**GOAL**
Reproduce every entry below verbatim, leaving out the pictures.

─── DATA PROVIDED

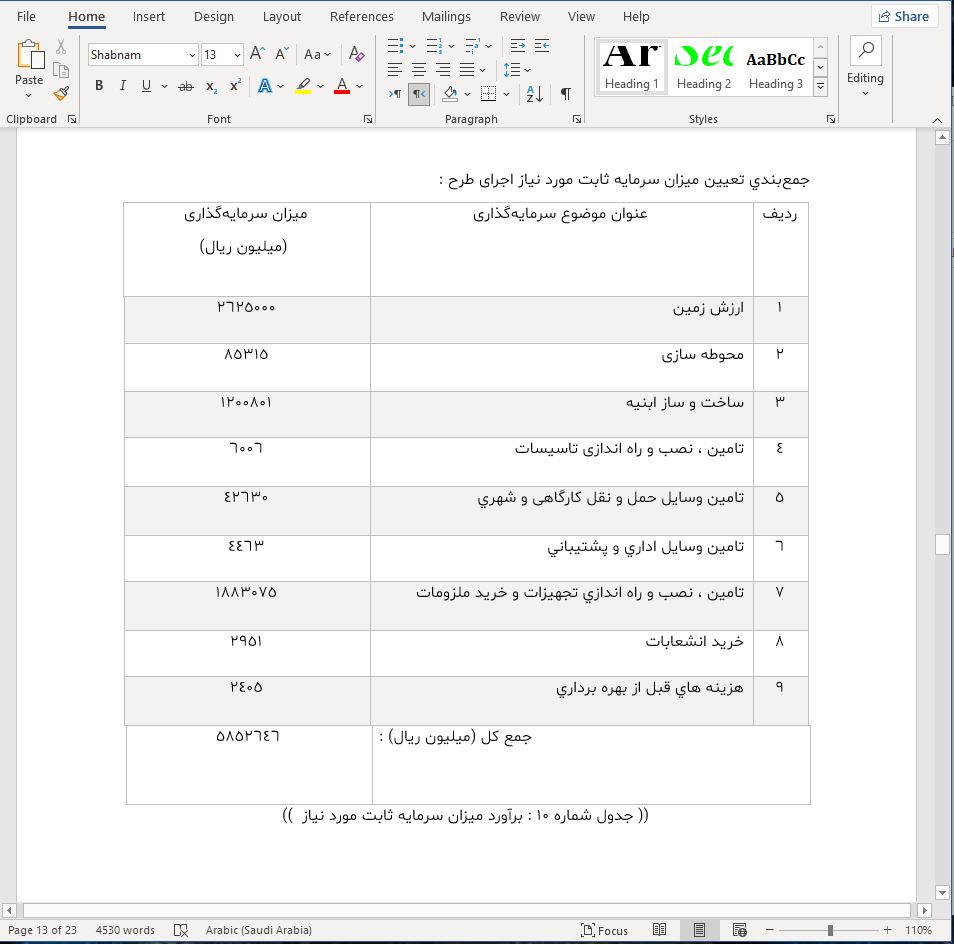
Task: Expand the Styles gallery more arrow
Action: pyautogui.click(x=820, y=88)
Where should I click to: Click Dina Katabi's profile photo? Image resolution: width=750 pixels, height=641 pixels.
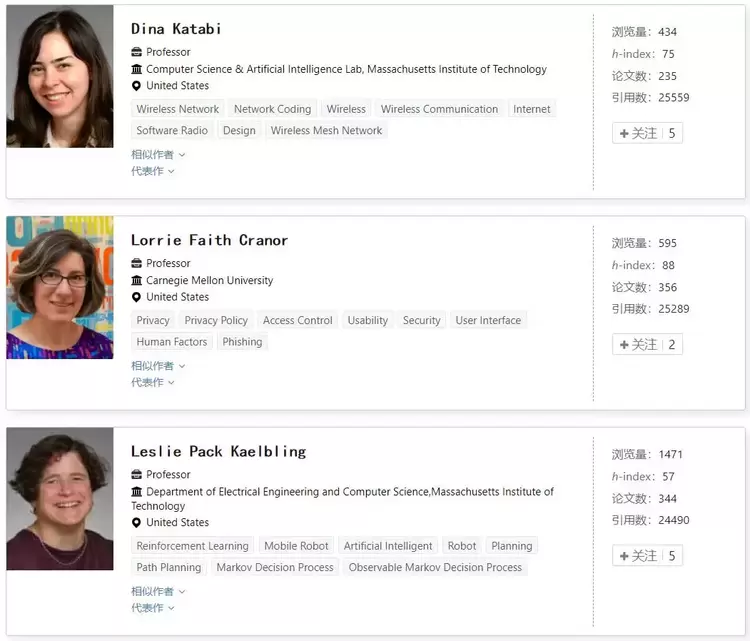(x=60, y=77)
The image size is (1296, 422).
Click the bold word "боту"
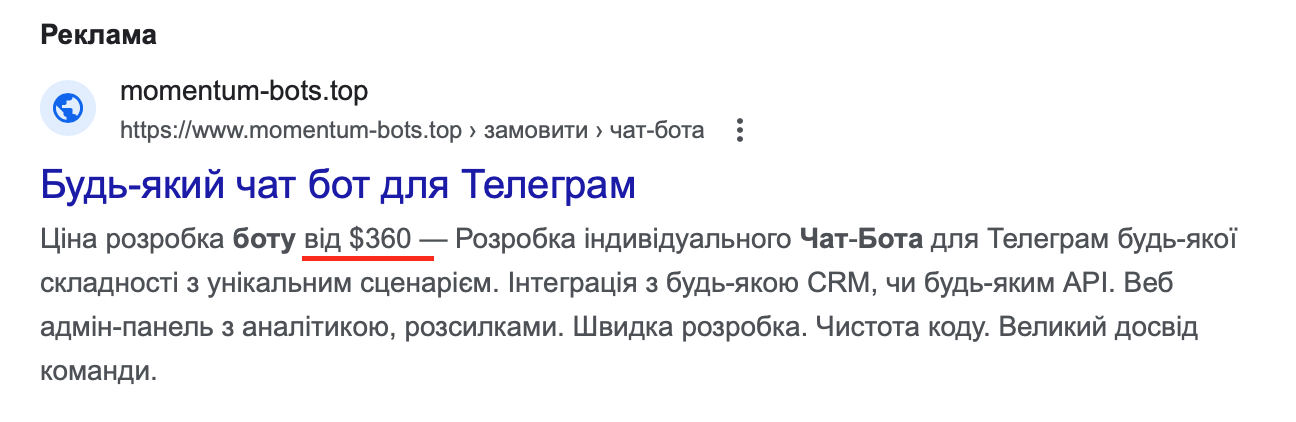pos(264,240)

──────

**CORRECT ANSWER**
Task: Expand the Styles gallery more arrow
Action: pyautogui.click(x=820, y=88)
Where should I click to: Click Dina Katabi's profile photo? Image resolution: width=750 pixels, height=641 pixels.
(x=60, y=77)
The image size is (1296, 422).
Click the bold word "боту"
pos(264,240)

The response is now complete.